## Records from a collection
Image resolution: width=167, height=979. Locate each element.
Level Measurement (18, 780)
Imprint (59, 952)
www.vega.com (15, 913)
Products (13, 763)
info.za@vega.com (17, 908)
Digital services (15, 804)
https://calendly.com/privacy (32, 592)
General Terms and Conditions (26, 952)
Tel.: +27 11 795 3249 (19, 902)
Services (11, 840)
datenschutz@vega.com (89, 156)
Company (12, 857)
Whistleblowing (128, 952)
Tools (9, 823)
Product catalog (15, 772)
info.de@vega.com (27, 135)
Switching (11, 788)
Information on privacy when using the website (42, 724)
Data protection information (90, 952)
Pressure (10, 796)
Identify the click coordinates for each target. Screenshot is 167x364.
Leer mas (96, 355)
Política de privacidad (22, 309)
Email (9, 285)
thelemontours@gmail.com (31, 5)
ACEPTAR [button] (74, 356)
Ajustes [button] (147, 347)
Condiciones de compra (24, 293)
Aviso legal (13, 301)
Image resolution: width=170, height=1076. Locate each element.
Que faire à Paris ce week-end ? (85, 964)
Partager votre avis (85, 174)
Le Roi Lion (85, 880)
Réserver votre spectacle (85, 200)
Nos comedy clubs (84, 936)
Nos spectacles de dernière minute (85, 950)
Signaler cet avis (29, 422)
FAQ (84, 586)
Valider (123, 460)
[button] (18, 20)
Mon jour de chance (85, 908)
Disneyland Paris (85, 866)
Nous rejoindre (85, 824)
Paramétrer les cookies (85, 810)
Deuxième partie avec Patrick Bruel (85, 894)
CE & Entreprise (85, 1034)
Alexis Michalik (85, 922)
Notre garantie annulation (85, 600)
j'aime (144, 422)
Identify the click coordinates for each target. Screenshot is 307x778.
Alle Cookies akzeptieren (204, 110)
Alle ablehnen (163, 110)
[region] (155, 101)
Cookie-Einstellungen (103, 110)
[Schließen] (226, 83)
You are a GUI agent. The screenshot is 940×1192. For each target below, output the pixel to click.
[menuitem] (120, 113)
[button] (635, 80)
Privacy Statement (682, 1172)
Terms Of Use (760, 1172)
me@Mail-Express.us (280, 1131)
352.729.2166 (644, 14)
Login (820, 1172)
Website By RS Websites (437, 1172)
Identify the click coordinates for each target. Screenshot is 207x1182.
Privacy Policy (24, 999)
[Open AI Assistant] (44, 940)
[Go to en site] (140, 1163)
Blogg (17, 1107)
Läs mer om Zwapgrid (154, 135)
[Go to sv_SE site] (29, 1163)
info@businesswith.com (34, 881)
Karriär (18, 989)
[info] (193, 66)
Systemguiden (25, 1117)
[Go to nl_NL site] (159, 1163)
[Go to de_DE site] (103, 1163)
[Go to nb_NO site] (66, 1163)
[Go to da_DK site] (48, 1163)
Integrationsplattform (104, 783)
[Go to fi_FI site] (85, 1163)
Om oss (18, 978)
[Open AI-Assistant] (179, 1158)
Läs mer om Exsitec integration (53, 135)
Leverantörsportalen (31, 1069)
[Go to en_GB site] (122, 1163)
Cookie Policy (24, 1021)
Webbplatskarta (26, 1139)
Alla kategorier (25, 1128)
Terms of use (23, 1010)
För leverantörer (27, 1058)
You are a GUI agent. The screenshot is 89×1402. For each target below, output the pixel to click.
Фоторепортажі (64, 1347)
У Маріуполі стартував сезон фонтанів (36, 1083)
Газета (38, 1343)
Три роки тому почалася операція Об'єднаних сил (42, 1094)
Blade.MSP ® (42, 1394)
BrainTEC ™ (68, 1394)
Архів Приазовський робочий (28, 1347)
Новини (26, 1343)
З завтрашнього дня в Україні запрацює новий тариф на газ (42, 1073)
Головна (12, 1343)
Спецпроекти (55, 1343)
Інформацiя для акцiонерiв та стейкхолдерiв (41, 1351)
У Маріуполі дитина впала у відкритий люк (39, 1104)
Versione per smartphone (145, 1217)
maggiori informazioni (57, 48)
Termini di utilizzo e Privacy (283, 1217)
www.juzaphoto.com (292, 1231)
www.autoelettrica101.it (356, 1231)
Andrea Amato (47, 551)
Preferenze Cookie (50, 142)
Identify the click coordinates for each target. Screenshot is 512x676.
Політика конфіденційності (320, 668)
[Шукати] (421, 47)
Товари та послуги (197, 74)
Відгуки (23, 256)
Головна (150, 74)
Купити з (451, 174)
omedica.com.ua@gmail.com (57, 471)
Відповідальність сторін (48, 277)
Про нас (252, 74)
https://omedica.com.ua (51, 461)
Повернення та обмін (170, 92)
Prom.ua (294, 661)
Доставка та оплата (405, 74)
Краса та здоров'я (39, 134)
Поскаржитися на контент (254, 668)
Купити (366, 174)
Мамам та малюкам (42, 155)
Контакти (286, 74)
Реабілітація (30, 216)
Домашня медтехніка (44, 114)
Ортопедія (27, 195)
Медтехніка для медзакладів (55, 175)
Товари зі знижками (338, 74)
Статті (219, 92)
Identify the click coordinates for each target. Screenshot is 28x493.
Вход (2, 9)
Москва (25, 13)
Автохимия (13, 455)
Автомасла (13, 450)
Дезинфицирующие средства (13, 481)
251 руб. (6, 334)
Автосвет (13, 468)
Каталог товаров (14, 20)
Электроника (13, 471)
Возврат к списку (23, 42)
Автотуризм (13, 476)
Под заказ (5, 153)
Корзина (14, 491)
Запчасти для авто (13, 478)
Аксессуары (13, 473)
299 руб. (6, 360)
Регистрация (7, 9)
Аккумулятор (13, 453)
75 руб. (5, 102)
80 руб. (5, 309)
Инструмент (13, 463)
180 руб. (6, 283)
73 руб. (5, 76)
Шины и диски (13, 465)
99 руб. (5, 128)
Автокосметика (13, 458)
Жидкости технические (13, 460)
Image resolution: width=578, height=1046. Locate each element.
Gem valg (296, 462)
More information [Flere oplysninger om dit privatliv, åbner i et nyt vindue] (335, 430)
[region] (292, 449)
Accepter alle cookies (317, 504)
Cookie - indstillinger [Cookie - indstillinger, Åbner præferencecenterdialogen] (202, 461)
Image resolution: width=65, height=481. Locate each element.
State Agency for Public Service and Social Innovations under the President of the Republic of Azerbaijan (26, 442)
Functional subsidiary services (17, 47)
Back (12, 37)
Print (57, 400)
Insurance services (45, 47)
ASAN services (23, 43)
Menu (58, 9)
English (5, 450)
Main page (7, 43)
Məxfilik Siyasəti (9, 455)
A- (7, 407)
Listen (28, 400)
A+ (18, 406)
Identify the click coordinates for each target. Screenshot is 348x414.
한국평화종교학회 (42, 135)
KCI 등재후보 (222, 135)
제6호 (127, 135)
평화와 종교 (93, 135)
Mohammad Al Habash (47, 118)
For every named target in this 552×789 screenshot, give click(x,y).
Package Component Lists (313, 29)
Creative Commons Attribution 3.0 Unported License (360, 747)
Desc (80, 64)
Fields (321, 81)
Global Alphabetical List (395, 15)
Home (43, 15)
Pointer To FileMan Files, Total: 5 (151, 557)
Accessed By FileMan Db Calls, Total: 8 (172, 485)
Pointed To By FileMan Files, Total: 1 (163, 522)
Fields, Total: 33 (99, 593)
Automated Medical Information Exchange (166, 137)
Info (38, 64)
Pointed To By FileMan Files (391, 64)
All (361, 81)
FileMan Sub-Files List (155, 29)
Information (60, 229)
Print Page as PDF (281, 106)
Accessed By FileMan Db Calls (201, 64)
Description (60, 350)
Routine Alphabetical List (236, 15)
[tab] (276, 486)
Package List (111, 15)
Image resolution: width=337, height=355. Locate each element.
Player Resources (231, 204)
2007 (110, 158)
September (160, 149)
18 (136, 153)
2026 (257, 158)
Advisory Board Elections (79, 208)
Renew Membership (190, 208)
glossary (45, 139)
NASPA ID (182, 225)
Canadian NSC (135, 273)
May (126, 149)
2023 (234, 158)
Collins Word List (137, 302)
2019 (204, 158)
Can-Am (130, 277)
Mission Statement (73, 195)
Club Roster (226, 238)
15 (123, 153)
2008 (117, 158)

## WRITTEN REQUEST
Render the rows from the one containing "Réserver votre spectacle (85, 200)" up to and including the one containing "j'aime (144, 422)" as a numbered list, leaving out any blank lines.

## THE RESULT
1. Réserver votre spectacle (85, 200)
2. Nos comedy clubs (84, 936)
3. Nos spectacles de dernière minute (85, 950)
4. Signaler cet avis (29, 422)
5. FAQ (84, 586)
6. Valider (123, 460)
7. [button] (18, 20)
8. Mon jour de chance (85, 908)
9. Disneyland Paris (85, 866)
10. Nous rejoindre (85, 824)
11. Paramétrer les cookies (85, 810)
12. Deuxième partie avec Patrick Bruel (85, 894)
13. CE & Entreprise (85, 1034)
14. Alexis Michalik (85, 922)
15. Notre garantie annulation (85, 600)
16. j'aime (144, 422)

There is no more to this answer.